I was alerted by my Plesk server that an IP Address had been banned. Normally I don't check banned IPs, but this one happened to coincide with our site going down for 1 minute at the same time.
Banned the following ip addresses on Mon Jul 27 21:05:01 AEST 2020
216.239.38.21 with 154 connections
I use the Web Application Firewall (ModSecurity) that plesk provides
A quick check tells me it is a Google IP: https://whatismyipaddress.com/ip/216.239.38.21
Hostname: any-in-2615.1e100.net
ASN: 15169
ISP: Google
Organization: Google
However, Google have instructions on how Verifying Googlebot
Example 1:
> host 66.249.66.1
1.66.249.66.in-addr.arpa domain name pointer crawl-66-249-66-1.googlebot.com.
> host crawl-66-249-66-1.googlebot.com
crawl-66-249-66-1.googlebot.com has address 66.249.66.1
I also thought "154 connections sounds malicious", but according to Google's own Change Googlebot crawl rate, it shows an example of 5 per second, which would be 300 a minute
The term crawl rate means how many requests per second Googlebot makes
to your site when it is crawling it: for example, 5 requests per second.

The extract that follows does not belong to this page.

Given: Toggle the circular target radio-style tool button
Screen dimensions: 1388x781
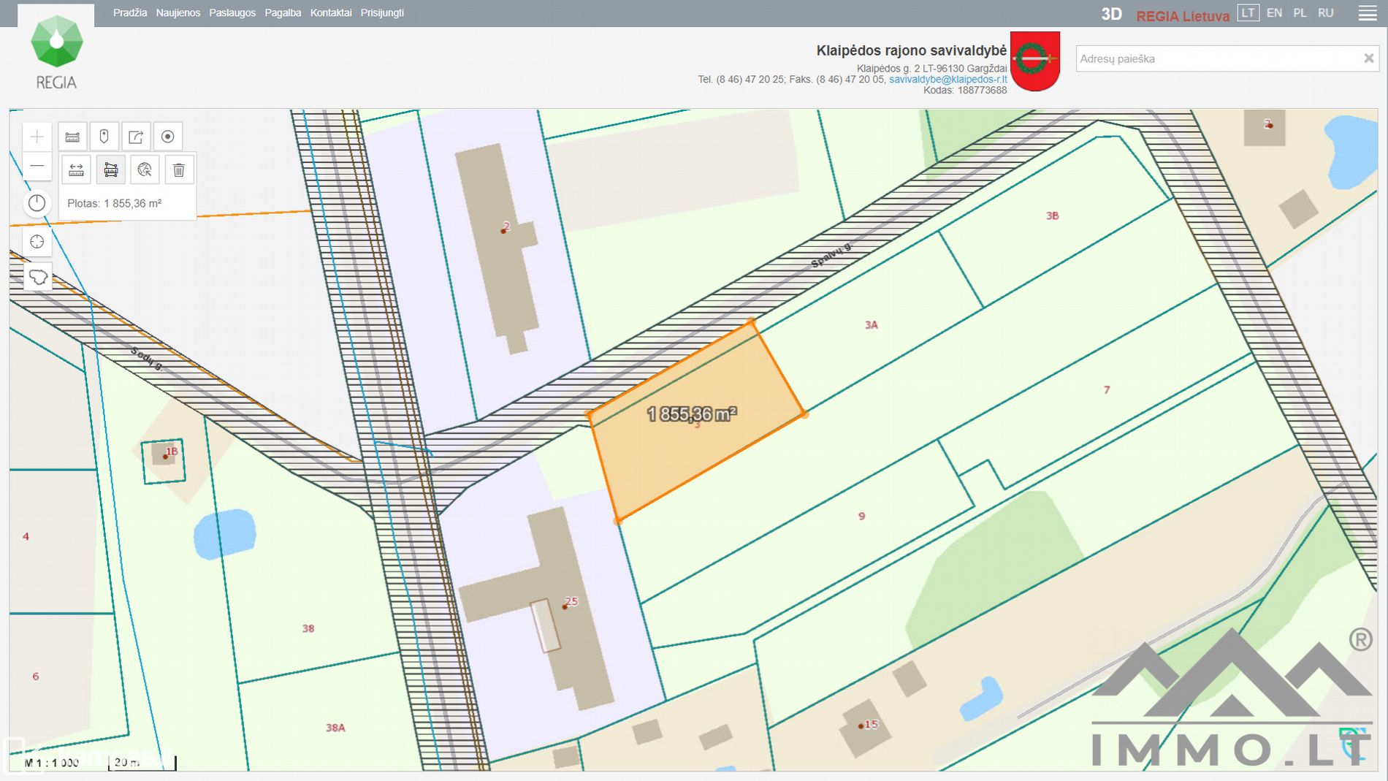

You cannot change how often Google crawls your site, but if you want
Google to crawl new or updated content on your site, you can request a recrawl.
After running nslookup -type=ptr 216.239.38.21 I get the same hostname as above, which resolves to a spammy Google Blogger looking website.
So, the IP address is Googles, but it's a spammy looking Blogger.com website, so does that mean it was malicious or a false positive?
The fact that the hostname is any-in-2615.1e100.net leads me to beleive it's a fairly sophisticated spoofed IP address, seems bizarre. I was hoping someone with more technical experince might have futher insights.